OBJECTIVE: Write the next part of the passage on the Company's borrowings through promissory notes, continuing on from its final sentence.

PASSAGE:
┌──

In September 2013, the Company borrowed $125,000 from a director, through the issuance of a promissory note. Initially, such promissory note bears interest on the unpaid balance at the rate of 10.00% per annum for the first six months, with the interest rate increasing by 2.50% every six months thereafter until the promissory note is paid in full, with a rate cap of 18.00%.  An interest only payment is due on September 1, 2014, with a balloon payment of the entire outstanding balance, including accrued interest, payable on or before September 1, 2015.  The promissory note may be prepaid at any time without premium or penalty, except that a minimum interest payment of $12,500 would be due upon any such repayment. This promissory note, including accrued interest, has been repaid by the Company.

Also in September 2013, the Company borrowed a total of $75,000 from a third party, through the issuance of a two separate promissory notes, which bear interest on the unpaid balance at the rate of 5% per annum until paid and are due and payable in September 2014.

In October 2013, the Company borrowed $200,000 from a third party, through the issuance of a promissory note, which bears interest on the unpaid balance at the rate of 5% per annum until paid and is due and payable on the date that is the earlier of (a) the date that is three days immediately following the date on which the Company closes a funding transaction that provides capital to the Company in amount sufficient to complete the build-out of a proposed frac sand mine of the Company and (b) October 2015.

In February 2014, the Company borrowed $200,000 from a third party, through the issuance of a promissory note, which bears interest on the unpaid balance at the rate of 5% per annum until paid and is due and payable on the date that is the earlier of (a) the date that is three days immediately following the date on which the Company closes a funding transaction that provides capital to the Company in amount sufficient to complete the build-out of a proposed frac sand mine of the Company and (b) February 2016.

In March 2014, the Company borrowed $100,000 from a third party, through the issuance of a promissory note, which bears interest on the unpaid balance at the rate of 8% per annum until paid and is due and payable on the date that is the earlier of (a) the date that is two (2) years from the date on which the Company first produces frac sand at its proposed mine located in Trempealeau County, Wisconsin, and (b) March 2018.

In April 2014, the Company borrowed $50,000 from a third party, through the issuance of a promissory note, which bears interest on the unpaid balance at the rate of 5% per annum until paid and is due and payable on the date that is the earlier of (a) the date that is two (2) years from the date on which the Company first produces frac sand at its proposed mine located in Trempealeau County, Wisconsin, and (b) April 2016.

└──

LISTING:
┌──

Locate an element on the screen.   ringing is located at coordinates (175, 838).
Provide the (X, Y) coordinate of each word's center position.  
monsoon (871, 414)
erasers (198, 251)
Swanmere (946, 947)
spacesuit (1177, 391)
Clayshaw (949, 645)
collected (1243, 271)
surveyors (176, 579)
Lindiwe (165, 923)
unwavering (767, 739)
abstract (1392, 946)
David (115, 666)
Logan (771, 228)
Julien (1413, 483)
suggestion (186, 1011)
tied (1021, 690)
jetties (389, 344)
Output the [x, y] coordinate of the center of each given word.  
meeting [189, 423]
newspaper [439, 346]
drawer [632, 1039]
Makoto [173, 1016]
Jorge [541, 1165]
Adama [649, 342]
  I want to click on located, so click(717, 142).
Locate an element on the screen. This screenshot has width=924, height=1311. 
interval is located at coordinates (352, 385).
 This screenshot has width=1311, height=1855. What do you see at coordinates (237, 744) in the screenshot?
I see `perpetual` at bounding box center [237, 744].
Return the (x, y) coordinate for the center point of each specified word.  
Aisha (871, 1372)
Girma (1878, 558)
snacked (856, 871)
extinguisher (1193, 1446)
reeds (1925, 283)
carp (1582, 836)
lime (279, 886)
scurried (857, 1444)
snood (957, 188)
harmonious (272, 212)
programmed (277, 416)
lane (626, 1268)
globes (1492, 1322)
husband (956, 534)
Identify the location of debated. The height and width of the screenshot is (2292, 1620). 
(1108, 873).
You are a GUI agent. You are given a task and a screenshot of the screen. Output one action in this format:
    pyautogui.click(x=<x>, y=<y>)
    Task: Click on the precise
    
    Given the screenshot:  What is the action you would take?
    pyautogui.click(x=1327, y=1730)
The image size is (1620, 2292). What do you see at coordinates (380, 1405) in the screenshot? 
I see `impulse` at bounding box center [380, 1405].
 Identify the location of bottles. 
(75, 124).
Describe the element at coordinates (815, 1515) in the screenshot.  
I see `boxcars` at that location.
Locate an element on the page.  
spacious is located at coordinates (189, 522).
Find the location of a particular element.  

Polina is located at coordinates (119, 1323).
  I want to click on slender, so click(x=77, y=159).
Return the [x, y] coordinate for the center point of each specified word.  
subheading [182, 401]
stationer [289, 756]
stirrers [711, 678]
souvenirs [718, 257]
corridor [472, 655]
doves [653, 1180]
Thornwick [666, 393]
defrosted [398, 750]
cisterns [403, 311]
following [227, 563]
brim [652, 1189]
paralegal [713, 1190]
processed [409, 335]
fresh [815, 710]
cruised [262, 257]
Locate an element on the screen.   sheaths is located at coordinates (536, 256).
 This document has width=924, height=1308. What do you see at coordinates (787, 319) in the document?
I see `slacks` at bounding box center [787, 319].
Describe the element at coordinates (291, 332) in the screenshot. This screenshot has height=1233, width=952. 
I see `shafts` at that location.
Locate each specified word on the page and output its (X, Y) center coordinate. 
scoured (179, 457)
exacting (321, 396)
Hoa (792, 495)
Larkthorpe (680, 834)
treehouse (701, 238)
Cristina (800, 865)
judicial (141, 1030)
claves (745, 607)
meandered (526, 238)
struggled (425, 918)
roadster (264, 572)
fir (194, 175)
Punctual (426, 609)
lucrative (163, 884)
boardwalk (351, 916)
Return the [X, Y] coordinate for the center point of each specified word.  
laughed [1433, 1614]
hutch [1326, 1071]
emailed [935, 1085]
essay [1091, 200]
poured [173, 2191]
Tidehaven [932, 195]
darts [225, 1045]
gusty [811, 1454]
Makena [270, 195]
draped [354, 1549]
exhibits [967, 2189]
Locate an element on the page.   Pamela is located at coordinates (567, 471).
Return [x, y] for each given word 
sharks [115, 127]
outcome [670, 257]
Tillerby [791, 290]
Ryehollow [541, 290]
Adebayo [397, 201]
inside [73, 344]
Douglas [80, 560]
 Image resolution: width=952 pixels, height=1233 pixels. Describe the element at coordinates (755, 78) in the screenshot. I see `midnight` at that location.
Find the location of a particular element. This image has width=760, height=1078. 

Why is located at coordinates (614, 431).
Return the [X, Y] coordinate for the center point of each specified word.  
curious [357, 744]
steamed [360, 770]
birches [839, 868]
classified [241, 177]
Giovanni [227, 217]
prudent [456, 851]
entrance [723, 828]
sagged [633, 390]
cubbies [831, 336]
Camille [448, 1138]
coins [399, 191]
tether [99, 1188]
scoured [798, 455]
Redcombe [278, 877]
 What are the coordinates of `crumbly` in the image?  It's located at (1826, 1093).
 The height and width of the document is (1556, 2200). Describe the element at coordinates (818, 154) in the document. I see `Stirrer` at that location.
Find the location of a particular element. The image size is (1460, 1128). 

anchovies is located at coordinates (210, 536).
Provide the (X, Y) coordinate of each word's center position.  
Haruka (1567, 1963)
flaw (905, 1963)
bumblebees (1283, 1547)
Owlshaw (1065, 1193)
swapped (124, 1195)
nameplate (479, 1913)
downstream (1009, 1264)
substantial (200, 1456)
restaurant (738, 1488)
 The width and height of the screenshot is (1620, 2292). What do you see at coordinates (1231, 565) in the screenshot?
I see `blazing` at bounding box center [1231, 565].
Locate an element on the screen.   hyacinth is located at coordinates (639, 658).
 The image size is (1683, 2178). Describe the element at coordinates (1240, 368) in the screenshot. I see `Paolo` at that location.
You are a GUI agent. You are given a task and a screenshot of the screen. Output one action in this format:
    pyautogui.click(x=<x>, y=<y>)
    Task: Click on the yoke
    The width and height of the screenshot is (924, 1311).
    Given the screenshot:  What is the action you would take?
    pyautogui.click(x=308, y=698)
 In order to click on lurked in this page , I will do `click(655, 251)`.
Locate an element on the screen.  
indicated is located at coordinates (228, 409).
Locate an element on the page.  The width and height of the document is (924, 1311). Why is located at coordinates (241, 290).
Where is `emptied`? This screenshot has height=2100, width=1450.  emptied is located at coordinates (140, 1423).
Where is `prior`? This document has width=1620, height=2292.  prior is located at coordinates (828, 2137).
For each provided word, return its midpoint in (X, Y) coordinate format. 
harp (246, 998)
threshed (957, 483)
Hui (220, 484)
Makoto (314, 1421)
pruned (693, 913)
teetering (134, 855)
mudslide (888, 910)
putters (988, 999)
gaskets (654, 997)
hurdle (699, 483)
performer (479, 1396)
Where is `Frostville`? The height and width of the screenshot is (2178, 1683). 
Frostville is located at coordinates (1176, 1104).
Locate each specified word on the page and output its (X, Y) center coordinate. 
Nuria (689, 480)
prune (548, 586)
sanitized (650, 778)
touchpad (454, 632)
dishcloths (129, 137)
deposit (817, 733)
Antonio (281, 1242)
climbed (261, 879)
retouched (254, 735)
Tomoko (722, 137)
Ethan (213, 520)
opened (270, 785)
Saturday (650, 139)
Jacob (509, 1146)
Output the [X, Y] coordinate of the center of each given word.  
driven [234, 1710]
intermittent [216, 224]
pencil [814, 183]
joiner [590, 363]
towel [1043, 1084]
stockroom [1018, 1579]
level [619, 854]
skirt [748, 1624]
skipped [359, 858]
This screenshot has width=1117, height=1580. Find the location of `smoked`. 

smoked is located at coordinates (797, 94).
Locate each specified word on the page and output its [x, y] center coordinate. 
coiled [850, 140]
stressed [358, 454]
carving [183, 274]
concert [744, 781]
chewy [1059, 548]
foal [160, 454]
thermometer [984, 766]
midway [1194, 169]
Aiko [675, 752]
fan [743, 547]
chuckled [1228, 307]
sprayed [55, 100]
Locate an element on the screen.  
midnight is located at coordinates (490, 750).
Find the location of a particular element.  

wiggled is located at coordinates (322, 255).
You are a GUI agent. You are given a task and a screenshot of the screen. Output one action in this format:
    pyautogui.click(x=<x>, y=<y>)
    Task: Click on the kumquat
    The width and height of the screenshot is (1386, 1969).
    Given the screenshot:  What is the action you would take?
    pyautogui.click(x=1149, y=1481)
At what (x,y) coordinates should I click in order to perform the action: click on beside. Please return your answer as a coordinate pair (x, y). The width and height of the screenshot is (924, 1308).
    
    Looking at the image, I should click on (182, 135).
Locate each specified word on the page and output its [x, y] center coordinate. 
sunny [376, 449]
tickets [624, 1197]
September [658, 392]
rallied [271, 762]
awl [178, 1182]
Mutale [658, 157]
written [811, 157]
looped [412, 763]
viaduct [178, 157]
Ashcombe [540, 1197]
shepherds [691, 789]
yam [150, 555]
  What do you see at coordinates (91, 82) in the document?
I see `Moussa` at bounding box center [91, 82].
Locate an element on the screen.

└──

THE ANSWER:
Common Stock Issued as Additional Interest

In October 2013, the Company issued 200,000 shares of common stock to a third-party as additional interest under a promissory note, which shares were valued at $.026 per share, an aggregate value of $5,200.

In February 2014, the Company issued 200,000 shares of common stock to a third-party as additional interest under a promissory note, which shares were valued at $.02 per share, an aggregate value of $5,000.

In March 2014, the Company issued 100,000 shares of common stock to a third-party as additional interest under a promissory note, which shares were valued at $.02 per share, an aggregate value of $2,000.
 

 
 
15

 
 
In April 2014, the Company issued 50,000 shares of common stock to a third-party as additional interest under a promissory note, which shares were valued at $.02 per share, an aggregate value of $1,000.

Common Stock Issued for Note Extensions

In December 2012, a total of 150,000 shares of common stock were issued pursuant to six separate promissory note extension agreements.

Common Stock Issued for Director Bonuses

In September 2013, the Company issued a total of 600,000 shares of its common stock as bonuses to two of its directors. These shares were valued at $.07 per share, or $42,000, in the aggregate.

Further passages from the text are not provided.